Parmi bien des figures connues qui manquaient à l'appel dans notre première réunion après la grande tourmente, y en a-t-il une dont l'absence se fera plus cruellement sentir que celle de notre dévoué Secrétaire ? Qui ne le voit encore, traversant discrètement, de son pas menu, les vestibules et les salles des sections, veillant aux mille détails de l'installation matėrielle, échangeant des poignées de main et des propos aimables avec les survenants, tout en guettant du coin de l'oeil l'arrivée d'un collègue dont on pouvait espérer un article pour le numéro en préparation ou une conférence pour la prochaine assemblée générale ? Sa belle tête fine, au profil de médaille, dominée par un front élevé et encadrée de longs cheveux grisonnants rejetés en arrière; ses yeux vifs, mais souvent soucieux, où s'allumait de temps en temps, derrière les lunettes, une flamme de malice; ses lèvres plutôt minces, sur lesquelles jouait volontiers un sourire indulgent ou amusé, mais qui se détendaient rarement dans le rire; une face ronde, enfin, un peu replète et de teint maladif, tout cela lui faisait une physionomie spirituelle et caractéristique, réservée au premier abord, mais toujours sympathique, qui ne passait jamais inaperçue et qu'on n'oubliait pas.

Né à Sclayn (province de Namur), en 1852, Julien Thirion fit ses humanités au Collège Notre-Dame de la Paix à Namur. Ses études furent solides, s'il faut en croire des succès marqués, surtout dans les mathé

matiques, mais peut-être déjà contrariées par une santé incertaine, témoin la mention honorable qui lui est accordée en Rhétorique pour n'avoir pu prendre part à tous les concours. Il n'en réussit pas moins son examen de gradué ès-lettres, et, à la fin des vacances de la même année scolaire 1871, l'examen d'entrée à l'École des Mines de Louvain. Néanmoins il ne franchit pas le seuil de la carrière qu'il venait de s'ouvrir brillamment. L'année suivante le retrouve élève de Sciences à la Faculté de Namur, et en septembre il entre au noviciat de la Compagnie de Jésus à Tronchiennes. Après les deux années d'épreuve ordinaires, suivies d'une année de juvénat, c'est-à-dire d'études normales et de préparation directe à l'enseignement, il est envoyé comme professeur de mathématiques à Verviers. La maîtrise qu'il y déploie dès le début ne tarde pas à attirer l'attention sur ses remarquables talents. On décide de lui faire commencer au plus tôt son cours de philosophie à Louvain, afin de l'envoyer ensuite à Paris, suivre les leçons des plus illustres maîtres et prendre ses grades.
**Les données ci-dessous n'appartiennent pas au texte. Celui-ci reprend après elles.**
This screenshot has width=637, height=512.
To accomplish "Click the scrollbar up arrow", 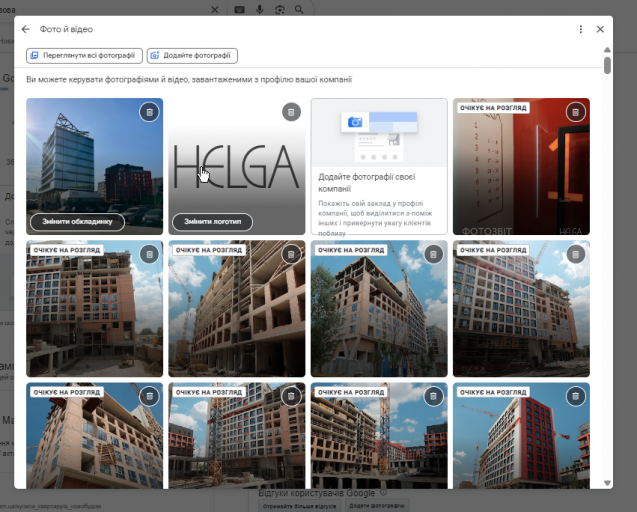I will tap(607, 50).
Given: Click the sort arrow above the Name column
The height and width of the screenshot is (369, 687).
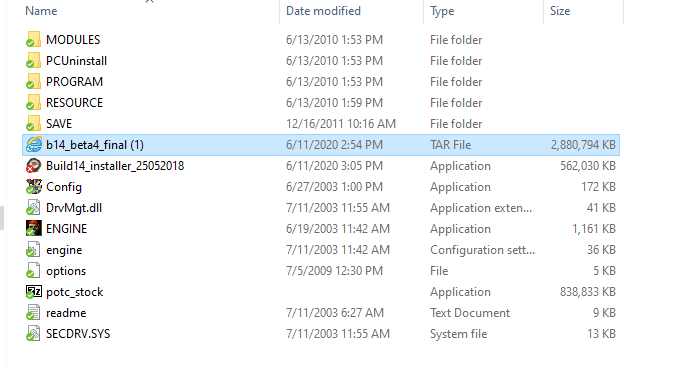Looking at the screenshot, I should [149, 1].
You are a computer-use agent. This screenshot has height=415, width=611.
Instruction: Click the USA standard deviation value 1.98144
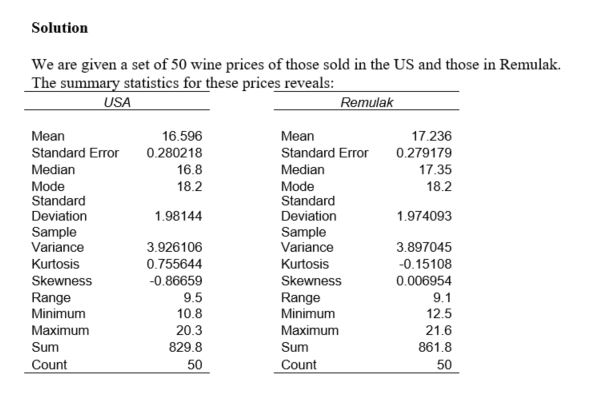pyautogui.click(x=178, y=216)
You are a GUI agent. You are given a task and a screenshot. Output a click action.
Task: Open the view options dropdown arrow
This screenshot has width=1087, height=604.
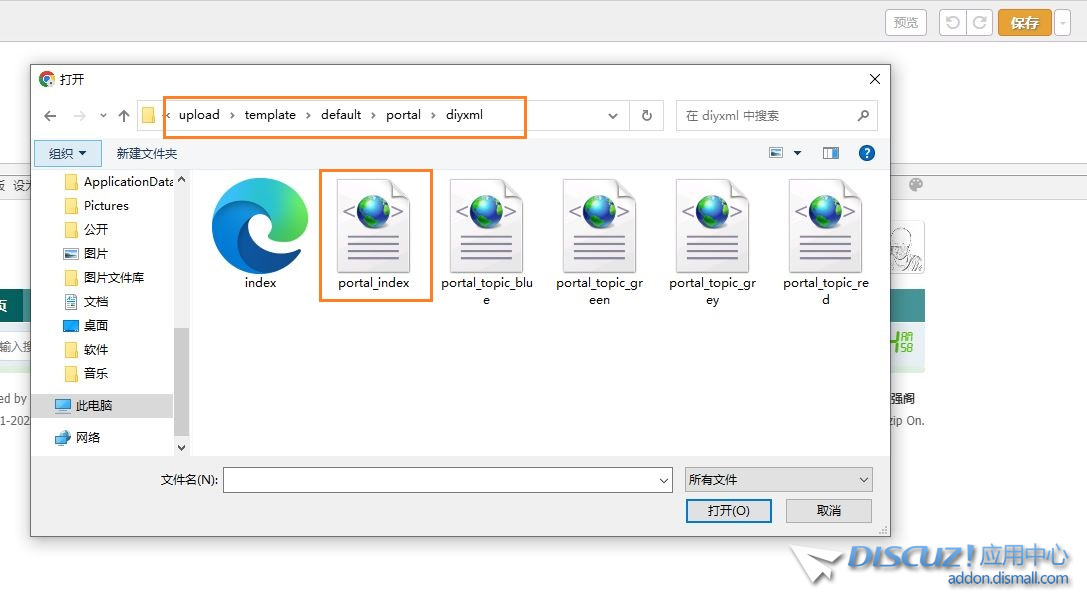[x=797, y=153]
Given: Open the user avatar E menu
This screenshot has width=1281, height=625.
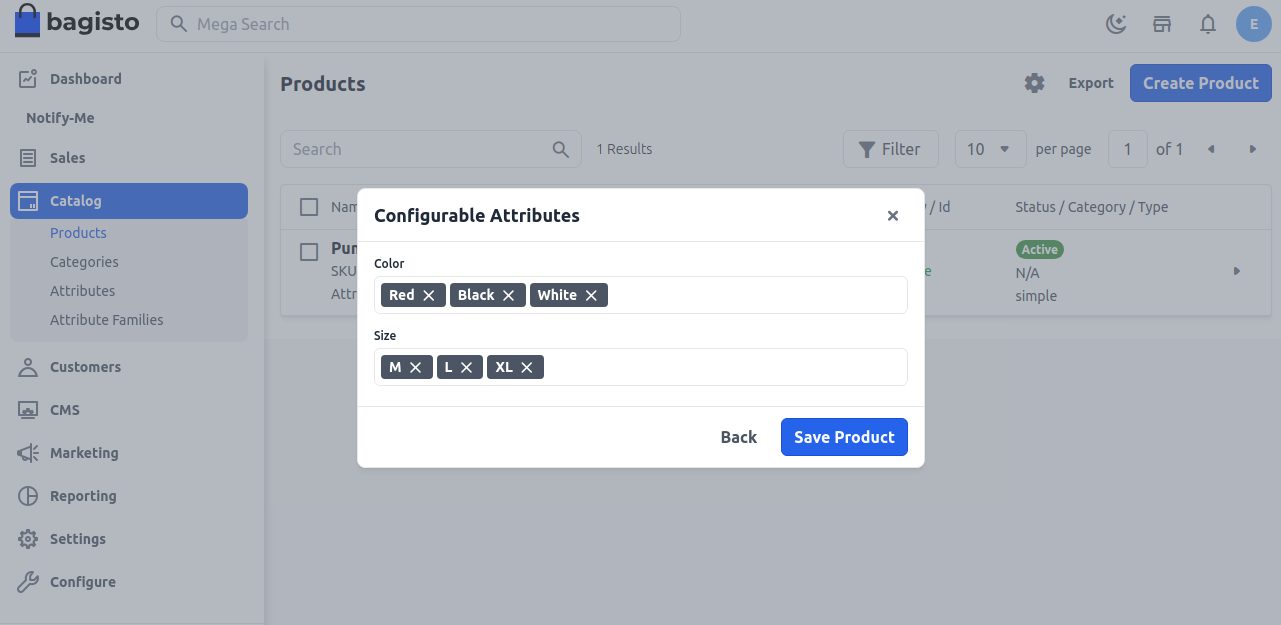Looking at the screenshot, I should (1254, 23).
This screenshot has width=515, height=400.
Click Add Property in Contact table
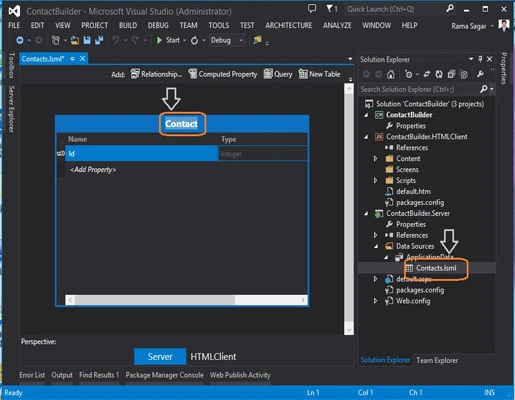[93, 170]
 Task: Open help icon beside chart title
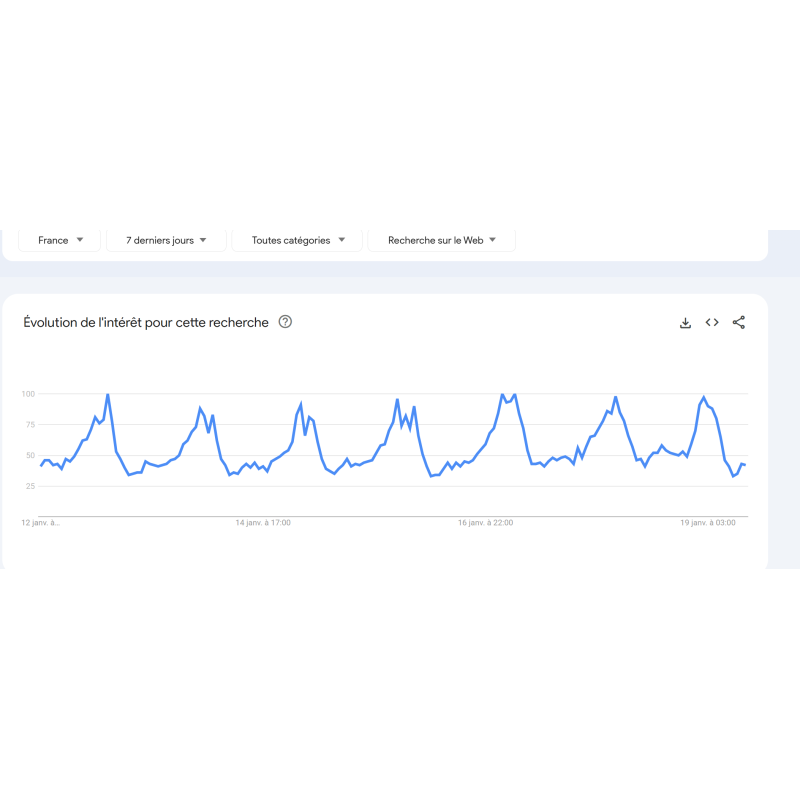(285, 322)
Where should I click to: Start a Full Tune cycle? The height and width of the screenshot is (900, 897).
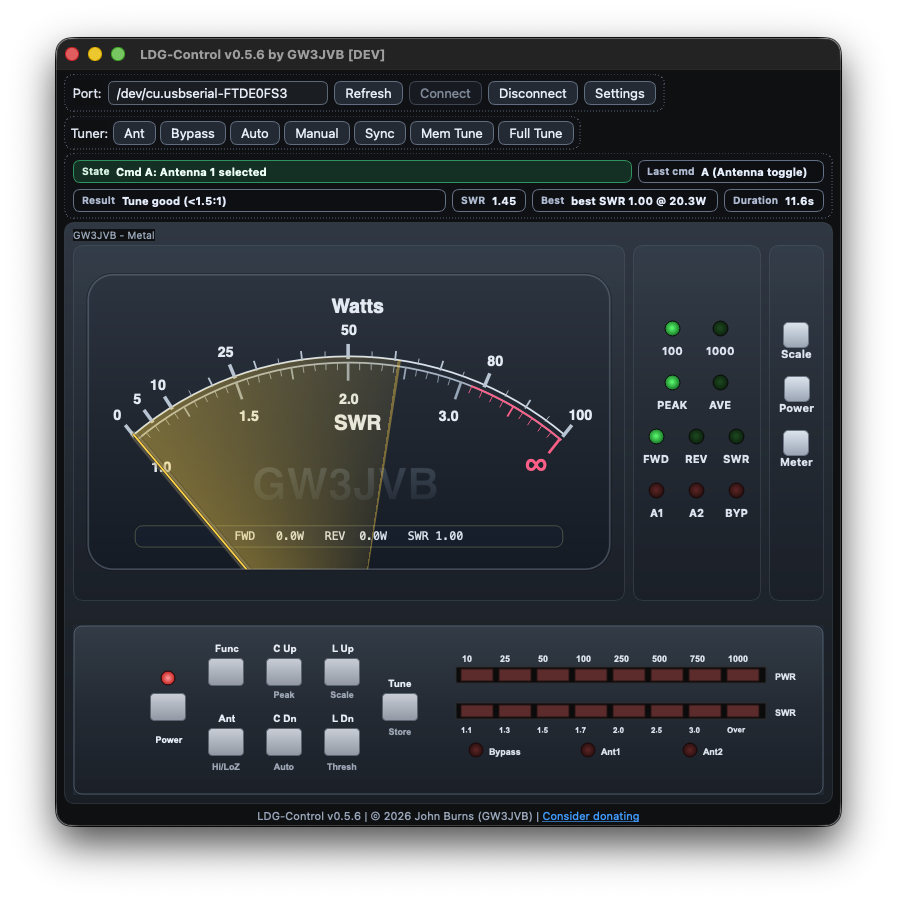point(535,133)
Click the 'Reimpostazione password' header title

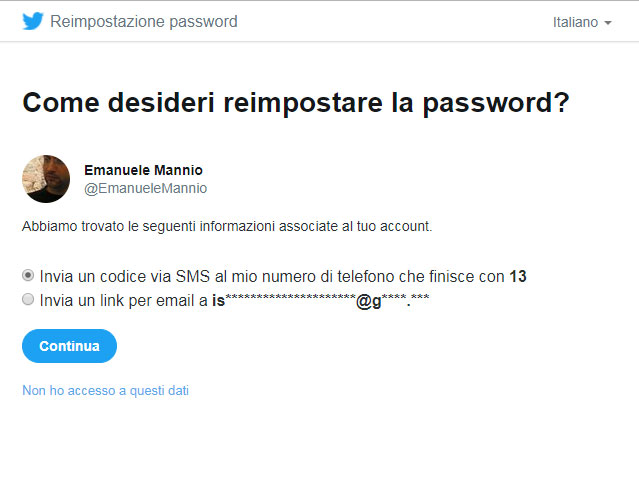click(144, 21)
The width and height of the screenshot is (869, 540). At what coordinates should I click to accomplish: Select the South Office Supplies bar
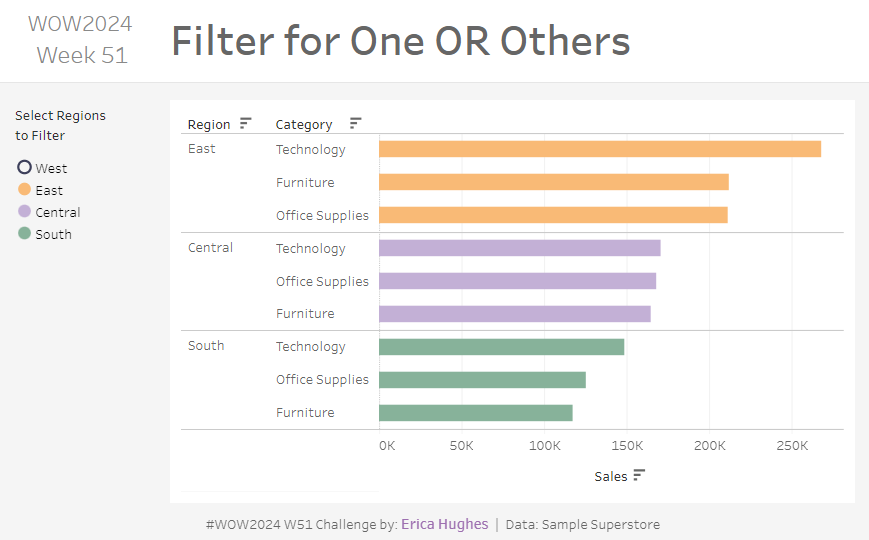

Mais, à cette époque, c'était là un dessein hardi, et qui sortait complètement des habitudes des ordres religieux. On n'avait pas encore reconnu pratiquement les avantages d'une formation régulière spécialisée. Il arriva donc, avec l'avènement d'un nouveau supérieur, que les routines traditionnelles reprirent le dessus, et l'idée du séjour à Paris fut abandonnée. Heureusement, la Providence ne permit pas, cette fois, que la formation d'un sujet de choix fût entièrement sacrifiée à des combinaisons administratives banales.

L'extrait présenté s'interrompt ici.